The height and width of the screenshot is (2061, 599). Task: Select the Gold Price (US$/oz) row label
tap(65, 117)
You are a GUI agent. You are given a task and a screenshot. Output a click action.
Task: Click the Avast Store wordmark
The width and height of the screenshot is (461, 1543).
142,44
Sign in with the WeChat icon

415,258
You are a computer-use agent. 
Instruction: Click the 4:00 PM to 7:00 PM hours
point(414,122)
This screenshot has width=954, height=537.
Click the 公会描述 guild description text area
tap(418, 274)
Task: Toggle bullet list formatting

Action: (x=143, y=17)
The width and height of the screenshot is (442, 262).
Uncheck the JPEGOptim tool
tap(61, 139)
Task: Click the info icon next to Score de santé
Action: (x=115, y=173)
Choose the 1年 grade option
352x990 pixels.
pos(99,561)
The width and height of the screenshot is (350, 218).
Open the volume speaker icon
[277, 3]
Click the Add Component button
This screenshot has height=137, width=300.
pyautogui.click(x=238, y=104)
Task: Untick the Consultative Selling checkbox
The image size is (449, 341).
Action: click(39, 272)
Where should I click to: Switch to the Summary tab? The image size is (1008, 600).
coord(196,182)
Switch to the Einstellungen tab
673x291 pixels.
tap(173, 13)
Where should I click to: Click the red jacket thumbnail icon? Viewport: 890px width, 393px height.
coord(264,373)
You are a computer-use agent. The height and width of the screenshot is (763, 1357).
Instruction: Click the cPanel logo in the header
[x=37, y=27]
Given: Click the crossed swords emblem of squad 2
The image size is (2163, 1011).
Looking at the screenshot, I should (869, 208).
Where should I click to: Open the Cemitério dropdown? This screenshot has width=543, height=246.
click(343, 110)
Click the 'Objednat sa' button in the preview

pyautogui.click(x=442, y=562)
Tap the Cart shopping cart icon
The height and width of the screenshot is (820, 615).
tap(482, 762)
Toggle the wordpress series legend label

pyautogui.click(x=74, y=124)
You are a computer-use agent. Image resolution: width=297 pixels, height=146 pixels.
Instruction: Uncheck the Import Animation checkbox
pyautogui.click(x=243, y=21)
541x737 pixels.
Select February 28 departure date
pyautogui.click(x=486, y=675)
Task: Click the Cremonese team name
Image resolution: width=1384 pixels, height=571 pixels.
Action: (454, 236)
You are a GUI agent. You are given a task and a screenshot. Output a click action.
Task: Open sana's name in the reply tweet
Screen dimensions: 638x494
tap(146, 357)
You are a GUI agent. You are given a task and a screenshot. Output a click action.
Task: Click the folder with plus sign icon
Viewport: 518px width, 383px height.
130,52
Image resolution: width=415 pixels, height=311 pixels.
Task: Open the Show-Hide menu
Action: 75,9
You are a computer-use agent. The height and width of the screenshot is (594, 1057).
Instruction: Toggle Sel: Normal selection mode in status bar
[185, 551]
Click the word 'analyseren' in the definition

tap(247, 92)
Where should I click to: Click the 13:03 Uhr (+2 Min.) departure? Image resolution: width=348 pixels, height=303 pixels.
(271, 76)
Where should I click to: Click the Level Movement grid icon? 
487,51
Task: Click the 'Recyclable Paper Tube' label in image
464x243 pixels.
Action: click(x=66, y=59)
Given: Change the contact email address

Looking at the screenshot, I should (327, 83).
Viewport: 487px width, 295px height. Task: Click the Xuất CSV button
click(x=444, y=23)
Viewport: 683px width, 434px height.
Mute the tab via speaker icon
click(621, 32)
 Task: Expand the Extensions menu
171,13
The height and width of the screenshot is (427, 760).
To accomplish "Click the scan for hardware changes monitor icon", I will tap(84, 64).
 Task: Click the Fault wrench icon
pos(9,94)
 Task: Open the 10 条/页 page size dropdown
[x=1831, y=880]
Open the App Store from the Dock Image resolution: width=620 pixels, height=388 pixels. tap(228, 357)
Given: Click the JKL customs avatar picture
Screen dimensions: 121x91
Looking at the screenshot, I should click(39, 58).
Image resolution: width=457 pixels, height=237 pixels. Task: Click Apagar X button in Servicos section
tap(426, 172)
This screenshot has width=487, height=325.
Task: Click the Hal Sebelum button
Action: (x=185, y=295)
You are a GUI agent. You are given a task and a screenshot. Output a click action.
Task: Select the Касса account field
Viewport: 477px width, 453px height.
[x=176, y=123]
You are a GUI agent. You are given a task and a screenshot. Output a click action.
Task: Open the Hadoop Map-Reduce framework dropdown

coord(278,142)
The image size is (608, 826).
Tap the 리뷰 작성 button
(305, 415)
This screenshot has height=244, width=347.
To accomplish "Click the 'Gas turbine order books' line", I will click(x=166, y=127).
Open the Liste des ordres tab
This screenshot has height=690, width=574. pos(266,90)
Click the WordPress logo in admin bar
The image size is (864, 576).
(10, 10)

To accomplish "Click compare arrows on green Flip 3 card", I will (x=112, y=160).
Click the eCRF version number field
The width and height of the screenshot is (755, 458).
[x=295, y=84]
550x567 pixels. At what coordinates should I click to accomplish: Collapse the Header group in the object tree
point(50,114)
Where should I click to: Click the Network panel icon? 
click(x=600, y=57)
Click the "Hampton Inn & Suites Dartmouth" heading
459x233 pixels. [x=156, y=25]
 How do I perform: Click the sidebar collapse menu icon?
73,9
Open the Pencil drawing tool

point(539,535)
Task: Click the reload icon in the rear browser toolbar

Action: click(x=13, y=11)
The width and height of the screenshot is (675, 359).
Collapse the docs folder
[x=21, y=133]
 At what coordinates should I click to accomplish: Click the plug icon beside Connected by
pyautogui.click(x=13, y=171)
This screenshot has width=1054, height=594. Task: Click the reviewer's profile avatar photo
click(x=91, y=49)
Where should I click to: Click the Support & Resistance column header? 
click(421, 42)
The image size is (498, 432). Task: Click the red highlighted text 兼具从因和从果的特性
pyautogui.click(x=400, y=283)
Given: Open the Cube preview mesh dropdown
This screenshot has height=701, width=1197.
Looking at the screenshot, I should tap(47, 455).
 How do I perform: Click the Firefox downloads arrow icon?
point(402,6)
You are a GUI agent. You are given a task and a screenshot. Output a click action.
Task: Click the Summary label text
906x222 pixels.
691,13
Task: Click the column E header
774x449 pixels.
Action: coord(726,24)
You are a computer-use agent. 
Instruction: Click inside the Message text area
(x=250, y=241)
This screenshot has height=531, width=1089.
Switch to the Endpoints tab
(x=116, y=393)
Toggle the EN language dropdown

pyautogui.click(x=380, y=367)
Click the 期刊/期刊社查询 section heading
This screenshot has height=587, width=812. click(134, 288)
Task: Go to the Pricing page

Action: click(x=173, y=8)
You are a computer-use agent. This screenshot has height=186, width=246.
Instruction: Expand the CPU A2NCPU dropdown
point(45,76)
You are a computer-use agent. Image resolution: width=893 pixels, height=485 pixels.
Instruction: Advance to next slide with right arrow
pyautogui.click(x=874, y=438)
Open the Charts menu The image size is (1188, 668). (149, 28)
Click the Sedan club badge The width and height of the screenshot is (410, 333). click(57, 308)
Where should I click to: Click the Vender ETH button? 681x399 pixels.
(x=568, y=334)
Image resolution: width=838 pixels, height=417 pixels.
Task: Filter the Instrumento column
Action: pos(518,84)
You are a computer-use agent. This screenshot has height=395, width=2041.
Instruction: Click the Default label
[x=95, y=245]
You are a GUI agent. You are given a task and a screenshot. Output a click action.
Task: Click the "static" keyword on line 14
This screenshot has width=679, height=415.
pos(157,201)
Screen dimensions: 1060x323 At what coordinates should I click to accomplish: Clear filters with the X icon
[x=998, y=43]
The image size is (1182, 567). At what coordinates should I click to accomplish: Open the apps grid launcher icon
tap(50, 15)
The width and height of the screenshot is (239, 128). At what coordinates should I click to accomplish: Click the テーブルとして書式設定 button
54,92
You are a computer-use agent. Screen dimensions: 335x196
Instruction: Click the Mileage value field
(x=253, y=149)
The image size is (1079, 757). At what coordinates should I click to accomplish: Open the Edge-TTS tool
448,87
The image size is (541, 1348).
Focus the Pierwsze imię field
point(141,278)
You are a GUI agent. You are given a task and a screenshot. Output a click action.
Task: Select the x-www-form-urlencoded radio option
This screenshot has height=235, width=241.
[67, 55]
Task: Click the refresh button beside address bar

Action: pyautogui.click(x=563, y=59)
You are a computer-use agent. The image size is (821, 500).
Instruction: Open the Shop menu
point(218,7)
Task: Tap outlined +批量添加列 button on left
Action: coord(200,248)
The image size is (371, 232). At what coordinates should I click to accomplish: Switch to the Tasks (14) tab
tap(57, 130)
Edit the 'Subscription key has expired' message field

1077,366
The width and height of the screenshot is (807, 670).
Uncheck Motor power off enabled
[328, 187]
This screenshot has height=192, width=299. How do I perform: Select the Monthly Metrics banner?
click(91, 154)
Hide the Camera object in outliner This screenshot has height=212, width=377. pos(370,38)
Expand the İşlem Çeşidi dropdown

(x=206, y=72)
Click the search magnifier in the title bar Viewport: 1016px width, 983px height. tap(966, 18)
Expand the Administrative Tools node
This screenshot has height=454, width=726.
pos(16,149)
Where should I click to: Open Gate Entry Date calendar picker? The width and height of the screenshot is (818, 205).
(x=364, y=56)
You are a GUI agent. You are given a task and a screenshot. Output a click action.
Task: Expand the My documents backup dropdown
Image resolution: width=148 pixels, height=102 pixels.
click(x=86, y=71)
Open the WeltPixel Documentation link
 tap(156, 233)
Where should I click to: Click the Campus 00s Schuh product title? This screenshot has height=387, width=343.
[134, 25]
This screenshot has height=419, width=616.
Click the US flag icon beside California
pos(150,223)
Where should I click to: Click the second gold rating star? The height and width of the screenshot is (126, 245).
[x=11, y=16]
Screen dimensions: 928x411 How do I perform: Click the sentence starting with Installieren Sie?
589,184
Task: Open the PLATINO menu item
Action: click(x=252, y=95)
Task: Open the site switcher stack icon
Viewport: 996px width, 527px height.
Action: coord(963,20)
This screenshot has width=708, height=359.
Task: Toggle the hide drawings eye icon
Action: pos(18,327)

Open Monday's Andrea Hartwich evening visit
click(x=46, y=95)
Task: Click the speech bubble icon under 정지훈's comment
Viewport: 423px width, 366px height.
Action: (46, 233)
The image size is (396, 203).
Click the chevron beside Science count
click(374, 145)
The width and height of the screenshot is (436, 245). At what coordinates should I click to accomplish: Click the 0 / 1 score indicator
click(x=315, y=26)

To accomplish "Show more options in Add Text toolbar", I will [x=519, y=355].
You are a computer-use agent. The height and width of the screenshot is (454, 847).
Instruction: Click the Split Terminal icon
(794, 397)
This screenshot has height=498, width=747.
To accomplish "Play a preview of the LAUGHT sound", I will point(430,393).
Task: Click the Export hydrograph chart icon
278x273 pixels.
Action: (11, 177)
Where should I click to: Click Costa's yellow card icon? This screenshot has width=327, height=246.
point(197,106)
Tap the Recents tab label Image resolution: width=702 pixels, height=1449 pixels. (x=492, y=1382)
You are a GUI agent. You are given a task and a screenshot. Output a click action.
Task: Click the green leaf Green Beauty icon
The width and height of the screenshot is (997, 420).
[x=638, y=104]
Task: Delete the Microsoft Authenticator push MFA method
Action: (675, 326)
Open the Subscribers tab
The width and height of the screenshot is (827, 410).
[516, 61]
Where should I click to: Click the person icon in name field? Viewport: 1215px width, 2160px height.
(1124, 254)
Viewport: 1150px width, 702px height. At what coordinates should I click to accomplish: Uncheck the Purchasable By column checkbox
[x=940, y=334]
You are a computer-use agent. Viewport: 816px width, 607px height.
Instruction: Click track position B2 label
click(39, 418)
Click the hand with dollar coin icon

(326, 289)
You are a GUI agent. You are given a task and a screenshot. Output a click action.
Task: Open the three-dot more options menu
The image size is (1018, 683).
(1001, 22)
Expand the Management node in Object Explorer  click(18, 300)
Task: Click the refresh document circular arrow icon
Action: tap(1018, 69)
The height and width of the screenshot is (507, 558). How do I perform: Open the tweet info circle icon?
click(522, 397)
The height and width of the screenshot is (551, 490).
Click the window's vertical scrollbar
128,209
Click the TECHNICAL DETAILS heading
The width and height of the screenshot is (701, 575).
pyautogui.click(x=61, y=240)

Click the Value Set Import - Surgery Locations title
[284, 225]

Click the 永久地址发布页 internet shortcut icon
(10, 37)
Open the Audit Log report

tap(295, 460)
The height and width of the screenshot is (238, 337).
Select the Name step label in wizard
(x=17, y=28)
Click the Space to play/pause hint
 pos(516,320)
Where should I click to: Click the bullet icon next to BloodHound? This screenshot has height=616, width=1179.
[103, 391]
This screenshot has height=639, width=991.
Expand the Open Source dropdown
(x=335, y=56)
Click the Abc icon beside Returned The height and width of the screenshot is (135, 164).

» Description of the task:
All that is needed is the exact run of lines above from the line containing "Where should I click to: Open the" through the line containing "You are a computer-use agent. Image resolution: width=297", both of them included.

» Exercise result:
Where should I click to: Open the Cemitério dropdown? This screenshot has width=543, height=246.
click(343, 110)
Click the 'Objednat sa' button in the preview

pyautogui.click(x=442, y=562)
Tap the Cart shopping cart icon
The height and width of the screenshot is (820, 615).
tap(482, 762)
Toggle the wordpress series legend label

pyautogui.click(x=74, y=124)
You are a computer-use agent. Image resolution: width=297 pixels, height=146 pixels.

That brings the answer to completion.